§ **Problem description**
In the listing, some lines may hold the string "Task"; report how many do, as a bare number.

START Working data

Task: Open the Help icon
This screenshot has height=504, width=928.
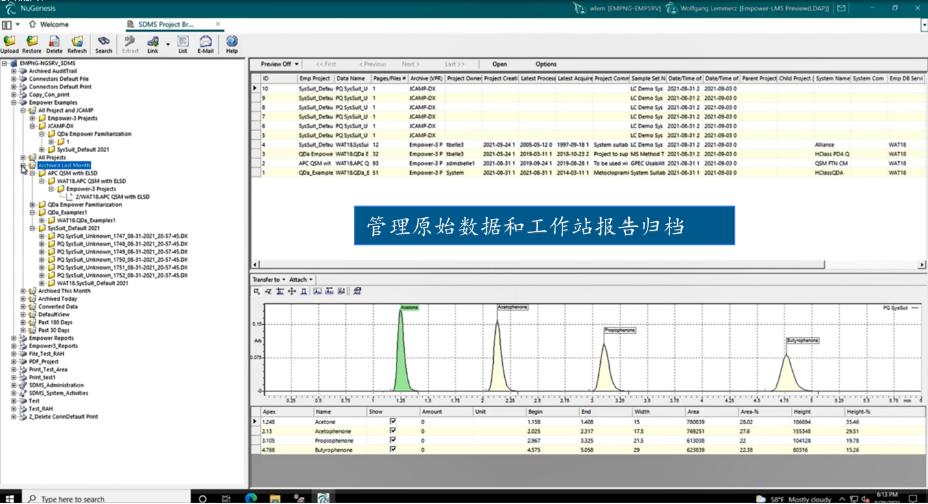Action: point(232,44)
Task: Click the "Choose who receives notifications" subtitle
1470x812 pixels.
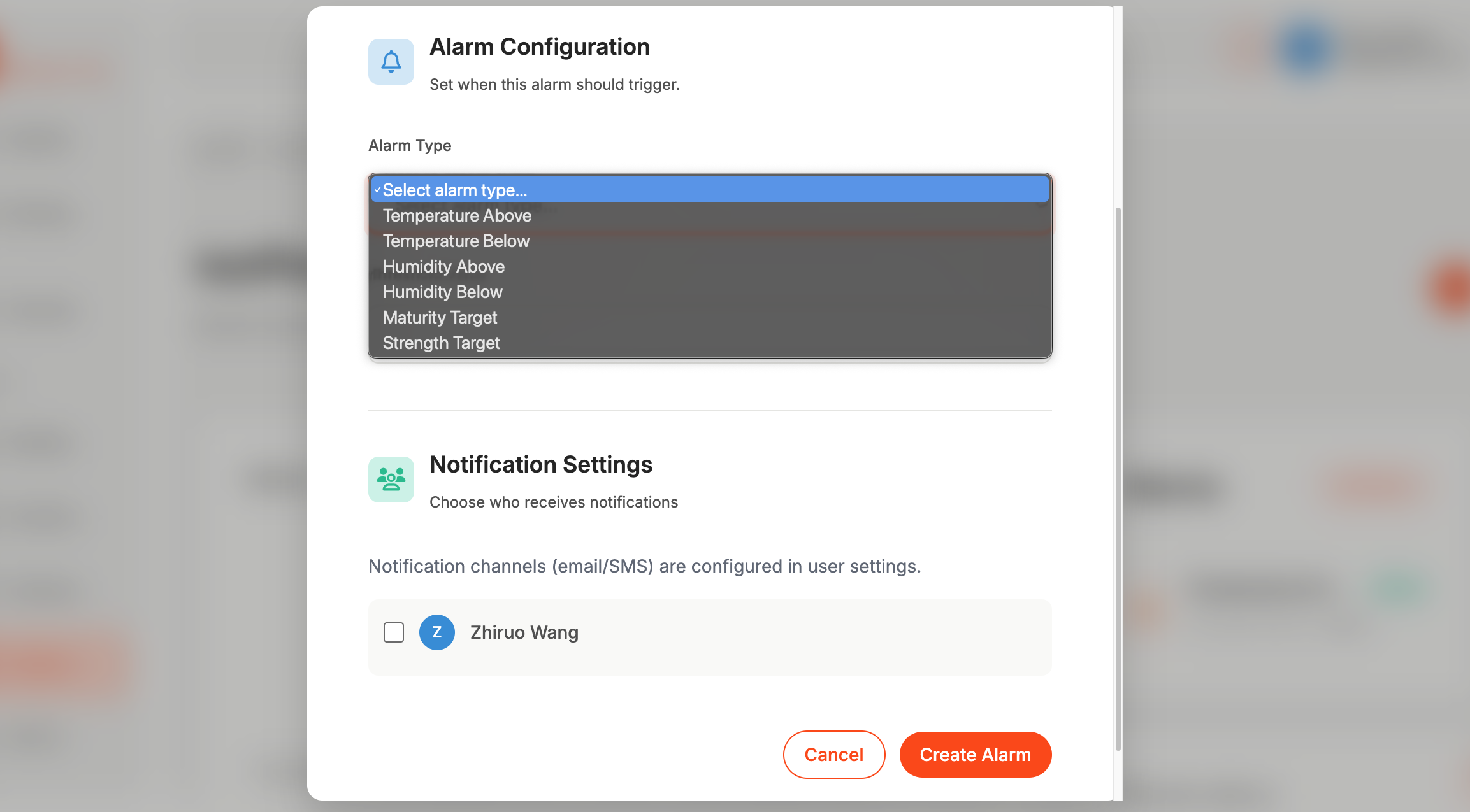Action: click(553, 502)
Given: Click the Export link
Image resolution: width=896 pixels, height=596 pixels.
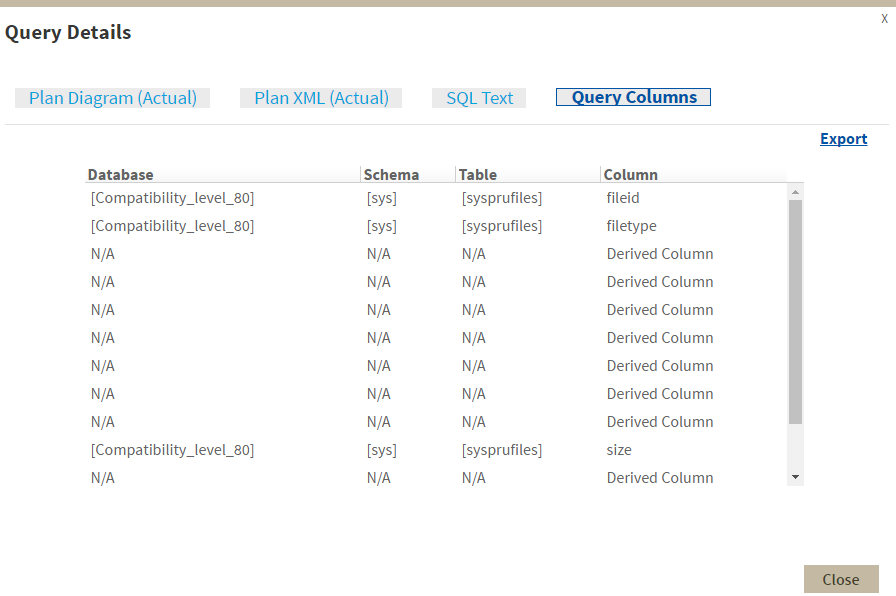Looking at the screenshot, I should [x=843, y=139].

END Working data

§ **Solution to the exercise**
2